Abstract

Low-rank representation based methods have been used on a variety of medical imaging databases for the segmentation and classification of biomedical images. The subspace segmentation of the data is performed by generating the block diagonal coefficient matrix. Whereas, the data is classified by performing the partitioning of the low-rank representation matrix. There exist several such methods for analysing medical images. The major difference between them lies in the construction of the data dictionary. Most of the time, the input data pattern is used as the dictionary for learning the representation matrix. The direct use of the input data for learning the representation degrades the performance of the model because medical images are subjected to outliers of multiple types, which include environmental lighting, image appearance and varying illumination.
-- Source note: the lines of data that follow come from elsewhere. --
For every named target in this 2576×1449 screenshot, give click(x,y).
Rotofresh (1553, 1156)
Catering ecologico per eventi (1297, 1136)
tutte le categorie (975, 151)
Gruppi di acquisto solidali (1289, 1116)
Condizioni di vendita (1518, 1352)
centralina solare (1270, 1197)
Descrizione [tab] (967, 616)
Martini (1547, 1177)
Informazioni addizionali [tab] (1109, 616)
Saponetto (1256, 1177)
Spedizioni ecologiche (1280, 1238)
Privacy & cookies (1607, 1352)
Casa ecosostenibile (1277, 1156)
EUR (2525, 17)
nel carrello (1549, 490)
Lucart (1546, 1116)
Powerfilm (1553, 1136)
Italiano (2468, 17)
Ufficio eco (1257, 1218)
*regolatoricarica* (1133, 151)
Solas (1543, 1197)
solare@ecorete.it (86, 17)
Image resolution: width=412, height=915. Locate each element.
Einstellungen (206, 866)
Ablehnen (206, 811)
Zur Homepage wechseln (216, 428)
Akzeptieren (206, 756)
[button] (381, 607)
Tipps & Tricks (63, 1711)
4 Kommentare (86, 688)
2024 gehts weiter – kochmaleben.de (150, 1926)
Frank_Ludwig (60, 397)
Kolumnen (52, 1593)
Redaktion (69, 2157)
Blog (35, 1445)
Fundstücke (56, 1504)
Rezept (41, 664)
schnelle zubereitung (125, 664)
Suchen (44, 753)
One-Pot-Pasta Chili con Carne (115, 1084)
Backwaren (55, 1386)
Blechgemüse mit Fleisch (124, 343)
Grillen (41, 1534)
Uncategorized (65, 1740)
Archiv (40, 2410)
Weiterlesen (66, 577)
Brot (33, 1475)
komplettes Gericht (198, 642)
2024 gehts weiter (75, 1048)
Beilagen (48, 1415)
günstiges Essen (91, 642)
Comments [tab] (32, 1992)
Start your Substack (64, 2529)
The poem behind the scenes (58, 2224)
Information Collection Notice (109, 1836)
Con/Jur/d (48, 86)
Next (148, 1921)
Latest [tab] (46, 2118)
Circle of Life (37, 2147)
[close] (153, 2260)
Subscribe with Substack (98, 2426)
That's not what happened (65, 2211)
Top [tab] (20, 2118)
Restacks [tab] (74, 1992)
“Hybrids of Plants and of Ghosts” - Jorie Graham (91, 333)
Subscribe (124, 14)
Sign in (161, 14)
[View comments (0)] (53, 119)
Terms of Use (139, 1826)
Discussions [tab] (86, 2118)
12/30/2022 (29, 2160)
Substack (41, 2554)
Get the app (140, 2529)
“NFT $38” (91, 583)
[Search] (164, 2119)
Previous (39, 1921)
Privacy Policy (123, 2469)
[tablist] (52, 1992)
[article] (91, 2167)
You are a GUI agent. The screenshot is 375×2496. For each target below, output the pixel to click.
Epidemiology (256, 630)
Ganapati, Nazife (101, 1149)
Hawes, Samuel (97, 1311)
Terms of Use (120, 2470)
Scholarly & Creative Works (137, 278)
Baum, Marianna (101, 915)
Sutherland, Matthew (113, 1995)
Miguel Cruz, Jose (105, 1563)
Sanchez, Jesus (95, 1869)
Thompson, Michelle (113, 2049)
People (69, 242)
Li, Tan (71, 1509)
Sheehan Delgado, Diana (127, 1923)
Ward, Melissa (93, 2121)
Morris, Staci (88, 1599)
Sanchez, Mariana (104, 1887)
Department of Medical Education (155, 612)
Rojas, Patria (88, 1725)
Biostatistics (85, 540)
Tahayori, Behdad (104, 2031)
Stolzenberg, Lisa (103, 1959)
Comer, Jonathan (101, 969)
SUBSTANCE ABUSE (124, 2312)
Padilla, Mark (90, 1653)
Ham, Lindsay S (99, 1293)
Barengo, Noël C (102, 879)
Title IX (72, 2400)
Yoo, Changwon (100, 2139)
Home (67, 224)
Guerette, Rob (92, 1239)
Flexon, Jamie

These types of errors induce noise in the data. It has been observed that the representation-based model is robust when the training data is clean. If the training data contains corrupted subsamples, the performance of the model drops down. We have addressed the mentioned problem by adopting a class-wise dictionary learning approach. In which the pattern of each class is learnt as the set of tuples in the dictionary. The model has been evaluated on several medical imaging datasets, which includes the Break-his dataset, ALL-IDB, biomedical images, covid CT and chest X-ray. The classification performance of the model is best for the biomedical database (99.16%) followed by the Covid dataset (94%), ALL-IDB database (93.47%) and Break-his dataset (93%).